Tips & Considerations
- Spend your effort on the primary task type field — it drives the score more than any other input, so an honest answer there matters most.
- Try the calculator twice: once for a routine-heavy version of your day and once for a judgment-heavy version, and watch how far the number moves.
- If your work is genuinely mixed, pick Mixed rather than forcing it into one bucket — the blended score is closer to reality.
- Compare the 5-year and 10-year bands as a sense of direction, and remember the longer horizon carries more guesswork.
- Let a high score point you toward skills the tool treats as resilient — judgment, creativity, dexterity, and human connection — rather than toward panic.

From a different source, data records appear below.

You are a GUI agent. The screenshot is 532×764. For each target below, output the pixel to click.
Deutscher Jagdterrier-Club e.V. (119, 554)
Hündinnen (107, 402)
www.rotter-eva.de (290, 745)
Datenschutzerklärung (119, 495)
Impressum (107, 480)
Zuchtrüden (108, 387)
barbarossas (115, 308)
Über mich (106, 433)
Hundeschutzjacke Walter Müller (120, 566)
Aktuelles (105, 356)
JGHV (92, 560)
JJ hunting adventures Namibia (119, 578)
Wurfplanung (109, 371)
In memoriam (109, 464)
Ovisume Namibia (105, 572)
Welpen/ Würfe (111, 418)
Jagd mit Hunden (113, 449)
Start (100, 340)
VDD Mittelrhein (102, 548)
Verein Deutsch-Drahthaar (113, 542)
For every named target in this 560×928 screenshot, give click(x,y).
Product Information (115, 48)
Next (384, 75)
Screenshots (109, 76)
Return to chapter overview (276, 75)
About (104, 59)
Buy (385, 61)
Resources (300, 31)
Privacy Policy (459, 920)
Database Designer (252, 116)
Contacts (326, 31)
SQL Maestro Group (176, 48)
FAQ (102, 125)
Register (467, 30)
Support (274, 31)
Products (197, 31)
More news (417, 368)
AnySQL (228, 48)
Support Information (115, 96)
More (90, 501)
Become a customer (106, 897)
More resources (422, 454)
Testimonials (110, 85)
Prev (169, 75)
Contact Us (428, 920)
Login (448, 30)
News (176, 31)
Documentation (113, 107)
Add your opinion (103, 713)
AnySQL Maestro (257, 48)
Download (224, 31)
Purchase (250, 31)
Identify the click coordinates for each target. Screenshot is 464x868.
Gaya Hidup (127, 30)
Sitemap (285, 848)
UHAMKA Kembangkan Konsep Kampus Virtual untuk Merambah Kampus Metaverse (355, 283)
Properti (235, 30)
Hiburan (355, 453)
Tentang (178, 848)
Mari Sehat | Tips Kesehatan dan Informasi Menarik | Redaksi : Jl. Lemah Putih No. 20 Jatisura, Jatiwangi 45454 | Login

Frequently Asked Questions
What actually makes a job automatable?
Predictability and repetition. When a task follows the same steps on similar inputs and success is easy to check — sorting records, filling standard forms, drafting boilerplate, answering common questions — software can learn the pattern and repeat it cheaply. What resists automation is the opposite: judgment under uncertainty, physical dexterity in messy environments, and work that depends on human trust and connection. That is why the calculator asks about your primary task type before anything else.
Is this score a real prediction that I'll lose my job?
No. It is a speculative, educational estimate, not a forecast about you or anyone else. It looks at how routine your described tasks are and turns that into an illustrative exposure number. It cannot see your specific employer, your performance, your local economy, or the ways your role may be reshaped rather than removed. Treat a high score as a prompt to think and plan, not as a verdict.
How is the 5-year number different from the 10-year number?
The 5-year figure reflects tasks that current or near-term tools can plausibly take on. The 10-year figure stretches further, allowing for capabilities that do not exist yet and for slow-moving adoption to catch up. The longer horizon is inherently fuzzier — the wider the window, the more guesswork sits inside the number — so treat the gap between the two as a rough sense of direction, not precision.
How do I future-proof my career against AI?
Lean into what the automation lens scores as hard to replace. Get fluent with the AI tools in your own field so you direct them instead of competing with them. Deepen skills that need judgment, creativity, or human rapport. And shift your time toward the parts of your work where a person deciding and a person being trusted still matter. You do not need to abandon your field — usually you can rebalance your task mix within it.
Why did two similar jobs get very different scores?
Because the calculator weights what you do far more than your title or salary. Two people can share a job title yet spend their days differently — one buried in routine processing, the other in client relationships and edge-case decisions. Change the primary task type and you will see the score move sharply, which is the whole point: it is the task mix, not the label, that drives exposure.
Does more education mean a lower score?
Not automatically. Plenty of desk-bound knowledge work is highly routine and scores as quite exposed, while hands-on skilled trades score low. Education helps mostly through adaptability — it tends to make it easier to move into new tasks and pick up new tools. What protects a career is the shape of the daily work plus a willingness to keep learning, not the diploma on its own.